What is the Default addition Operator '+' of __m64

What is the Default addition Operator '+' of __m64 - c

I found that the following code(C Files) can be compiled successfully in x86_64, gcc 10.1.0.
#include <immintrin.h>
#include <stdint.h>
#include <stdio.h>
typedef union{
__m64 x;
#if defined(__arm__) || defined(__aarch64__)
int32x2_t d[1];
#endif
uint8_t i8u[8];
}u_m64;
int main()
{
u_m64 a, b, c;
c.x = a.x + b.x;
return 0;
}
But there are lots of add function for __m64, like "_mm_add_pi16, _mm_hadd_pi16", "_mm_add_si64" and so on(The same applies to __mm128, __mm256...). So which one is called by the operate '+' ? And how can a 'Operator Overloading' be used in a C Files?

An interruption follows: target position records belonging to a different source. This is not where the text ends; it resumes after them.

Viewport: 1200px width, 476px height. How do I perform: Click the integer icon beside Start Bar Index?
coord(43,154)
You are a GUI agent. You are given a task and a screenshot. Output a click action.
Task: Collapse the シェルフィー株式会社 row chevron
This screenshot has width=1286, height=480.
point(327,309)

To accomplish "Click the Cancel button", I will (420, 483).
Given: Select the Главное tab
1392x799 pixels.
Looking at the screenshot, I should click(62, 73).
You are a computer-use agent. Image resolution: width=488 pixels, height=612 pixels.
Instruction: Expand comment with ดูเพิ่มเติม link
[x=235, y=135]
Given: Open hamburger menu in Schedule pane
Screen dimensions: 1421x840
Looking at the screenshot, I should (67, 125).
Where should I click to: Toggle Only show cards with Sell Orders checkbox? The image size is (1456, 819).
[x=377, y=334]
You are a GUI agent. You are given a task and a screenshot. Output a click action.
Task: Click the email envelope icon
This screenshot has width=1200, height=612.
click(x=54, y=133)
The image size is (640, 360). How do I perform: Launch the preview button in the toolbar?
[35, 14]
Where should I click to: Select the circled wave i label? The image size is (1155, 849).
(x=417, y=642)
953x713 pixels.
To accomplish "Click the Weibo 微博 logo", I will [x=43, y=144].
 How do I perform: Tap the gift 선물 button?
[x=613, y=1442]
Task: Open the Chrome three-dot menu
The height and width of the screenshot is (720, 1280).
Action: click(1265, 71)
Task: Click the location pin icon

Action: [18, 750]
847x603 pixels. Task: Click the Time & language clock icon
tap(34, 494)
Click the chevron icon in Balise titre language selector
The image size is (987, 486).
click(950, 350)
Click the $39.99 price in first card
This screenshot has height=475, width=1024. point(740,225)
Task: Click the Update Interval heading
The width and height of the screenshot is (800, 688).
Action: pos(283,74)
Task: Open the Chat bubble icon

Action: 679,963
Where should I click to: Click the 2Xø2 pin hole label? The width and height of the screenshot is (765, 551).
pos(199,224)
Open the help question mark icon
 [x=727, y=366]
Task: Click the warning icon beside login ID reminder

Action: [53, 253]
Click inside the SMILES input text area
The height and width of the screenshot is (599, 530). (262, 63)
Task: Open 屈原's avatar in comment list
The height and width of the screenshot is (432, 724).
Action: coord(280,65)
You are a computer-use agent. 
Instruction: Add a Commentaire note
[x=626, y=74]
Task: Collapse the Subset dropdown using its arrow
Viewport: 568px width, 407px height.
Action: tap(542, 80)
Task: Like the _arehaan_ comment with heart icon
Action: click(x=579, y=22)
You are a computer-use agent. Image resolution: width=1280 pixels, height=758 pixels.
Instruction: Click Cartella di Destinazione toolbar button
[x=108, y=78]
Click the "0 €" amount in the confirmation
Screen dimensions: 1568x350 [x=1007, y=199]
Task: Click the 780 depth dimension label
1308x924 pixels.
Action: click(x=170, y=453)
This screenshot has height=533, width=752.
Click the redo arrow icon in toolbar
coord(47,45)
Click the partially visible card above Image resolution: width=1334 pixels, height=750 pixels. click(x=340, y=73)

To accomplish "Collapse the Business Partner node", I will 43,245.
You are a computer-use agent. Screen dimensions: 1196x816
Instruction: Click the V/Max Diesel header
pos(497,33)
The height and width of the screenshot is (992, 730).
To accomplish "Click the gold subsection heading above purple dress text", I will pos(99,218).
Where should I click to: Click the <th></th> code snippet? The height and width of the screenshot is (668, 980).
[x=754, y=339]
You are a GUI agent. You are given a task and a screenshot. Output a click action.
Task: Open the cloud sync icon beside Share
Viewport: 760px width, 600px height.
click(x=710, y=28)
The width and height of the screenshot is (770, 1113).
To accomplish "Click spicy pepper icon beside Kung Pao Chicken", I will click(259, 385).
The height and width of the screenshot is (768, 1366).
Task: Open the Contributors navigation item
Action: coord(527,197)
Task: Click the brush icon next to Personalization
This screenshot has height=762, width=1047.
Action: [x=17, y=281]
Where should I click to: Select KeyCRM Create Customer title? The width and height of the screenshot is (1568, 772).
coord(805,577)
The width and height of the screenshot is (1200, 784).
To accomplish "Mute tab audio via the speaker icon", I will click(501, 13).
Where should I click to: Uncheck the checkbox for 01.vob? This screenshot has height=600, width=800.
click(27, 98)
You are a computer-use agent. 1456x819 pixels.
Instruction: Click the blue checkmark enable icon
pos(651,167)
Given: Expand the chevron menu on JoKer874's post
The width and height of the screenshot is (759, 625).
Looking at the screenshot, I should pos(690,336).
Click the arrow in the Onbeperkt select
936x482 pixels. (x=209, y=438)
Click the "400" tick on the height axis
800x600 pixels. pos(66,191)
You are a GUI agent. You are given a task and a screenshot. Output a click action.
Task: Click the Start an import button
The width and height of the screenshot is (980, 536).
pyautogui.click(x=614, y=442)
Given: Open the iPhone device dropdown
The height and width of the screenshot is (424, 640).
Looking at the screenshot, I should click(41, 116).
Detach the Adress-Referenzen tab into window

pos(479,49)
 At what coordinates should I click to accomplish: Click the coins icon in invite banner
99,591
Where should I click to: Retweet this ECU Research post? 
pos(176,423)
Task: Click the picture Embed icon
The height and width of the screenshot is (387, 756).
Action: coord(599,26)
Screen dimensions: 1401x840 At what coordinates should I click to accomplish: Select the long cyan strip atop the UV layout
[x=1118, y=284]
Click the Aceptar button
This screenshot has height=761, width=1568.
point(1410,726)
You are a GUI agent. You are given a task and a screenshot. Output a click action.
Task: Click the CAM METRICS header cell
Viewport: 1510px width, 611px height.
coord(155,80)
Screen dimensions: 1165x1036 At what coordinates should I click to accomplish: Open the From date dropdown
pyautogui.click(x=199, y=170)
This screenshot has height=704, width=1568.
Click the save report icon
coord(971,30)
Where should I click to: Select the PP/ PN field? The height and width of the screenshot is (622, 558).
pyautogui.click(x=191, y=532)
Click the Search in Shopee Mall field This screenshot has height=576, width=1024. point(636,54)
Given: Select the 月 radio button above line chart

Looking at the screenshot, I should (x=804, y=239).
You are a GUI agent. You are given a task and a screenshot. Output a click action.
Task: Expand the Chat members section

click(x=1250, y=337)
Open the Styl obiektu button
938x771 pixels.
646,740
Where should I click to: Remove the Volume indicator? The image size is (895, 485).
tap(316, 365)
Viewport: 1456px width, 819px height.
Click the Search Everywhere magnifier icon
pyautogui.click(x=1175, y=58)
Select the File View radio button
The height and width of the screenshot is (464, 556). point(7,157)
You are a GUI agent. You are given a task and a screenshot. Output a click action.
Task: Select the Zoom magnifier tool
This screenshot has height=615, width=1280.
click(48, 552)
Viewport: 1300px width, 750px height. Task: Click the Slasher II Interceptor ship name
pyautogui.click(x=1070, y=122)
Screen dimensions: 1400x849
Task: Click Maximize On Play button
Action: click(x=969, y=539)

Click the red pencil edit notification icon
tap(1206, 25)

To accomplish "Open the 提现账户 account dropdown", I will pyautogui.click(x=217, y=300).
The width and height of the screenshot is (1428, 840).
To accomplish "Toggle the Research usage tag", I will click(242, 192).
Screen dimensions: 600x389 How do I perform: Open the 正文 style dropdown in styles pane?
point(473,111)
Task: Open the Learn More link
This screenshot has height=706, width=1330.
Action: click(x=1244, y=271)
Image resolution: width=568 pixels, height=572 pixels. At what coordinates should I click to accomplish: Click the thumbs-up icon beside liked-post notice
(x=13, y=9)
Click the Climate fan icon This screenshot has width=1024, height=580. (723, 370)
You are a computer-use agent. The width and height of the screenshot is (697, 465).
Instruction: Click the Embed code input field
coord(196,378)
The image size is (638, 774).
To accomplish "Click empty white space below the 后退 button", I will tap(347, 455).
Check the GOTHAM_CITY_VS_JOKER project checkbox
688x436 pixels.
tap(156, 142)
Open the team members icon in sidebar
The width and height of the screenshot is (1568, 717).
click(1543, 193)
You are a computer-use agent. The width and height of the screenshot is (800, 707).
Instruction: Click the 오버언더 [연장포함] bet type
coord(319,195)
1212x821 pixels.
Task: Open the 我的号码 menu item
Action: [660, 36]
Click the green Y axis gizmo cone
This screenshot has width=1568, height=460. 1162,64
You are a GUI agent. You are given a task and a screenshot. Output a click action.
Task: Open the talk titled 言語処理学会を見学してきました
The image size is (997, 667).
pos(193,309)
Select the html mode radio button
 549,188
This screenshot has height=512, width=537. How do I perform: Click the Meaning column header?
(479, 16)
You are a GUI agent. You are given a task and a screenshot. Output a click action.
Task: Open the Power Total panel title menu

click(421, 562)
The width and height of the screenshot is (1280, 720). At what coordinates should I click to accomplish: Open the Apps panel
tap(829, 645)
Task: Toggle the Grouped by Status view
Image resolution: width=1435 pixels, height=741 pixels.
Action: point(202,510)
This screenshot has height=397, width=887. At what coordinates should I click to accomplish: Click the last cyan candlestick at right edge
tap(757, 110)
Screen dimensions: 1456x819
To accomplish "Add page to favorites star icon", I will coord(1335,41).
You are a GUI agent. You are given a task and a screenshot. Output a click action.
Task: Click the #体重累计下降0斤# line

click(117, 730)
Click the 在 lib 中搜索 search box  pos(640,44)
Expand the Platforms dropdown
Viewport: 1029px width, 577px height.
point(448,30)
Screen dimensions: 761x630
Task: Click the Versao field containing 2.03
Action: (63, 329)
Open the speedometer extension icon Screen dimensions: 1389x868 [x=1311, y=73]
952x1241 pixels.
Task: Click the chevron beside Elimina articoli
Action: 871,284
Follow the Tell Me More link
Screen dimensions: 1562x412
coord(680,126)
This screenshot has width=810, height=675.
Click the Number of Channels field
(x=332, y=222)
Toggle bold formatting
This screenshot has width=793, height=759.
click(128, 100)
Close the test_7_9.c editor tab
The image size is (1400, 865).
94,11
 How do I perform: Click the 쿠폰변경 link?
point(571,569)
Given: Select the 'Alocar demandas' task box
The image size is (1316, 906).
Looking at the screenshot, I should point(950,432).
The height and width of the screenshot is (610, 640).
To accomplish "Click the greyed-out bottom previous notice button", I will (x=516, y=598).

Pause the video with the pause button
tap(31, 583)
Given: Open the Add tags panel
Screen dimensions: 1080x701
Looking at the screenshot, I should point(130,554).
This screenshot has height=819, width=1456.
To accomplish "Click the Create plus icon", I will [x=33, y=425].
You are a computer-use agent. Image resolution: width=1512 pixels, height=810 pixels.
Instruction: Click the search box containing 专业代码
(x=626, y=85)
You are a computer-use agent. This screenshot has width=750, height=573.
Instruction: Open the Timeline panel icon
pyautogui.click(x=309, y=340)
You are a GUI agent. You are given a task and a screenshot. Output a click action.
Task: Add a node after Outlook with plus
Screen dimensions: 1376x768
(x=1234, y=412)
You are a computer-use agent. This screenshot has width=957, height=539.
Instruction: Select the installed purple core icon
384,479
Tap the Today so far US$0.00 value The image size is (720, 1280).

Yeah, gcc and clang provide basic operators for builtin SIMD types, which is frankly so beyond stupid that it's not even remotely funny :(
Anyhow, this mechanism isn't working in the same way as operator overloading in C++. What it's actually doing, is promoting __m64 to be a true intrinsic type (such as int/float), meaning the operators are at a language level, rather than overload level. (That's why it works in C).
In this case I would assume it is calling add (rather than horizontal add).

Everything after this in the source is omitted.